* _INSTRUCTIONS FOR THE TASK_
Render every line of the data below as a JSON list of strings, with one string per line and blank lines omitted.

Records for locating displayed items

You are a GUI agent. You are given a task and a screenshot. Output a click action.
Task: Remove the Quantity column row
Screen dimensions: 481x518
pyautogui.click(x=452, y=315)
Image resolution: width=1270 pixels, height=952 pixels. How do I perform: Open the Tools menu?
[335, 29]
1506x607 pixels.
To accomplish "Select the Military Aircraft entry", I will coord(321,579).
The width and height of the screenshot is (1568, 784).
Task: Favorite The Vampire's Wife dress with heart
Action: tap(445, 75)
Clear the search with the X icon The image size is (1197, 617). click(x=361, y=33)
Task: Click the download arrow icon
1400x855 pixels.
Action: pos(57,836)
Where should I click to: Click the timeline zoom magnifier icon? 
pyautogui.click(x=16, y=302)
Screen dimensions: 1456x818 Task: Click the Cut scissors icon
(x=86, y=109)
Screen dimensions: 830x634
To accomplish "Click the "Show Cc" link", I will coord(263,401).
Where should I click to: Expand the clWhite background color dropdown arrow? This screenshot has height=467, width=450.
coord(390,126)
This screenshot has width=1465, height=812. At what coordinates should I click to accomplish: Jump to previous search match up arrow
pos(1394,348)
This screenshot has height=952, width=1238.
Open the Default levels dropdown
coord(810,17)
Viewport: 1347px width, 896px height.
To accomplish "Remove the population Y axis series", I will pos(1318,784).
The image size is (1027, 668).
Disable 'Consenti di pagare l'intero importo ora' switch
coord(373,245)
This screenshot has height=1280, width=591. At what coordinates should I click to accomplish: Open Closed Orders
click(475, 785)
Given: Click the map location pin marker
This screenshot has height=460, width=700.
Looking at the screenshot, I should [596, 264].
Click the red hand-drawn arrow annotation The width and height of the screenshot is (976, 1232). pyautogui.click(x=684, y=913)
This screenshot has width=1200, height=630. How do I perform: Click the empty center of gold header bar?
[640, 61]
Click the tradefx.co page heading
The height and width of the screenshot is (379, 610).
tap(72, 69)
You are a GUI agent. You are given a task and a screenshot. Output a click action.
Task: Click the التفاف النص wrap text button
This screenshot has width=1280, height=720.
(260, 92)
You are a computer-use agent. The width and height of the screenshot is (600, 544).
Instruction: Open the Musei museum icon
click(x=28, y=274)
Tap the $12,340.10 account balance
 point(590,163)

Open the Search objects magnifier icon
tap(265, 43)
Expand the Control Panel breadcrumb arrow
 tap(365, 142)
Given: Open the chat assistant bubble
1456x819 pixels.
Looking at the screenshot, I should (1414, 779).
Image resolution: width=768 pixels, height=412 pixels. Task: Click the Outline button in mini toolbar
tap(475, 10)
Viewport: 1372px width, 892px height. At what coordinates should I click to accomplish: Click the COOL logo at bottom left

* _CORRECT ANSWER_
[
  "You are a GUI agent. You are given a task and a screenshot. Output a click action.",
  "Task: Remove the Quantity column row",
  "Screen dimensions: 481x518",
  "pyautogui.click(x=452, y=315)",
  "Image resolution: width=1270 pixels, height=952 pixels. How do I perform: Open the Tools menu?",
  "[335, 29]",
  "1506x607 pixels.",
  "To accomplish \"Select the Military Aircraft entry\", I will coord(321,579).",
  "The width and height of the screenshot is (1568, 784).",
  "Task: Favorite The Vampire's Wife dress with heart",
  "Action: tap(445, 75)",
  "Clear the search with the X icon The image size is (1197, 617). click(x=361, y=33)",
  "Task: Click the download arrow icon",
  "1400x855 pixels.",
  "Action: pos(57,836)",
  "Where should I click to: Click the timeline zoom magnifier icon? ",
  "pyautogui.click(x=16, y=302)",
  "Screen dimensions: 1456x818 Task: Click the Cut scissors icon",
  "(x=86, y=109)",
  "Screen dimensions: 830x634",
  "To accomplish \"Click the \"Show Cc\" link\", I will coord(263,401).",
  "Where should I click to: Expand the clWhite background color dropdown arrow? This screenshot has height=467, width=450.",
  "coord(390,126)",
  "This screenshot has width=1465, height=812. At what coordinates should I click to accomplish: Jump to previous search match up arrow",
  "pos(1394,348)",
  "This screenshot has height=952, width=1238.",
  "Open the Default levels dropdown",
  "coord(810,17)",
  "Viewport: 1347px width, 896px height.",
  "To accomplish \"Remove the population Y axis series\", I will pos(1318,784).",
  "The image size is (1027, 668).",
  "Disable 'Consenti di pagare l'intero importo ora' switch",
  "coord(373,245)",
  "This screenshot has height=1280, width=591. At what coordinates should I click to accomplish: Open Closed Orders",
  "click(475, 785)",
  "Given: Click the map location pin marker",
  "This screenshot has height=460, width=700.",
  "Looking at the screenshot, I should [596, 264].",
  "Click the red hand-drawn arrow annotation The width and height of the screenshot is (976, 1232). pyautogui.click(x=684, y=913)",
  "This screenshot has width=1200, height=630. How do I perform: Click the empty center of gold header bar?",
  "[640, 61]",
  "Click the tradefx.co page heading",
  "The height and width of the screenshot is (379, 610).",
  "tap(72, 69)",
  "You are a GUI agent. You are given a task and a screenshot. Output a click action.",
  "Task: Click the التفاف النص wrap text button",
  "This screenshot has width=1280, height=720.",
  "(260, 92)",
  "You are a computer-use agent. The width and height of the screenshot is (600, 544).",
  "Instruction: Open the Musei museum icon",
  "click(x=28, y=274)",
  "Tap the $12,340.10 account balance",
  " point(590,163)",
  "Open the Search objects magnifier icon",
  "tap(265, 43)",
  "Expand the Control Panel breadcrumb arrow",
  " tap(365, 142)",
  "Given: Open the chat assistant bubble",
  "1456x819 pixels.",
  "Looking at the screenshot, I should (1414, 779).",
  "Image resolution: width=768 pixels, height=412 pixels. Task: Click the Outline button in mini toolbar",
  "tap(475, 10)",
  "Viewport: 1372px width, 892px height. At what coordinates should I click to accomplish: Click the COOL logo at bottom left"
]